▶ [Excerpt]

◇ ◇ ◇

Huawei P20 Pro and P20 hands-on: Triple Leica lenses and AI

Huawei is bringing color back and baking AI into its camera, with the P20 Pro and P20 Android phones officially unveiled in Paris today. Latest additions to the P-series, the Oreo duo represent another collaboration between the Chinese phone-maker and camera company Leica, not to mention being the most colorful devices we've seen since the Nokia Lumia days.

Huawei's flagship finish has been called "Twilight" but, rather than spangly vampires, it has a graduated paint job on its glass back that runs from purples to blues. If it's a little too much for your tastes, the P20 also comes in black, champagne gold, pink gold, and midnight blue, while the P20 Pro will be offered in black, midnight blue, and pink gold. Certainly, I'm all for more color options than the black/silver/gold most smartphones stick to, though expect to be polishing Huawei's handsets frequently as they're voracious fingerprint and smudge magnets.

Of the two, the Huawei P20 Pro is unsurprisingly the more interesting – and higher-spec'd – phone. It's fronted with a 6.1-inch, 18.7:9 aspect OLED touchscreen running at 2240 x 1080 resolution. The P20, in contrast, gets a slightly smaller 5.8-inch LCD screen, at 2244 x 1080 resolution. Like the iPhone X, there's a notch in the upper section of each display so that Huawei could accommodate the various front-facing sensors.

◇ ◇ ◇

▶ [Recorded data]
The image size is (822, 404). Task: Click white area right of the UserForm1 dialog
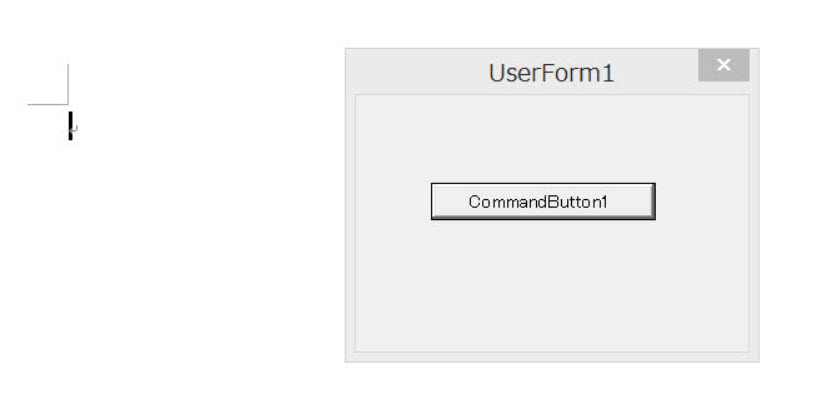790,201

◇ ◇ ◇

▶ [Tasks to carry out]
• a. In the Huawei P20 article, what name does Huawei give its flagship finish?
• b. Write the next part of the Huawei P20 Pro and P20 hands-on article, picking up after its last sentence.
The listing has no connection to the article on the Huawei P20 Pro and P20.

▶ [Answers]
• a. "Twilight"

• b.
However, figuring that's a matter of taste, Huawei allows you to hide the notch by default, if you so prefer. That way, you get a flat upper edge, though at the sacrifice of a little overall resolution. The P20 Pro's notch is a little narrower than that of the iPhone X, though still wider than the cut-out on the Essential Phone.

As you'd expect, Huawei has taken advantage of that particular design conceit to shrink down the bezels. Not entirely, though: the P20 Pro and P20 each their fingerprint sensor on the front, rather than on the rear as has become the trend of late. Huawei says that's a decision based on user preferences, and it sweetened the location by adding a smart navigation mode. Rather than on-screen Android keys for home, back, and the app-switcher, you can have different combinations of long-press and such on the fingerprint sensor to do that instead.

Inside, both phones use Huawei's Kirin 970 chipset. The P20 Pro pairs it with 6 GB of RAM; the P20 with 4 GB. Both have 128 GB of storage, a USB-C port, WiFi a/b/g/n/ac and Bluetooth 4.2, and no 3.5mm headphone jack. The P20 Pro is IP67 water and dust resistant, while the P20 makes do with IP53 splash-resistance.

The P20's 7.65 mm thick body accommodates a 3,400 mAh battery. The P20 Pro sizes that up to 4,000 mAh, in a 7.8mm thick chassis. Huawei is keen for you to remember that those batteries are bigger than what the Galaxy S9 and S9+ offer you, respectively, while also being slimmer. Of course when each phone is in your hand, it's probably the cameras that you're thinking about, not the heft.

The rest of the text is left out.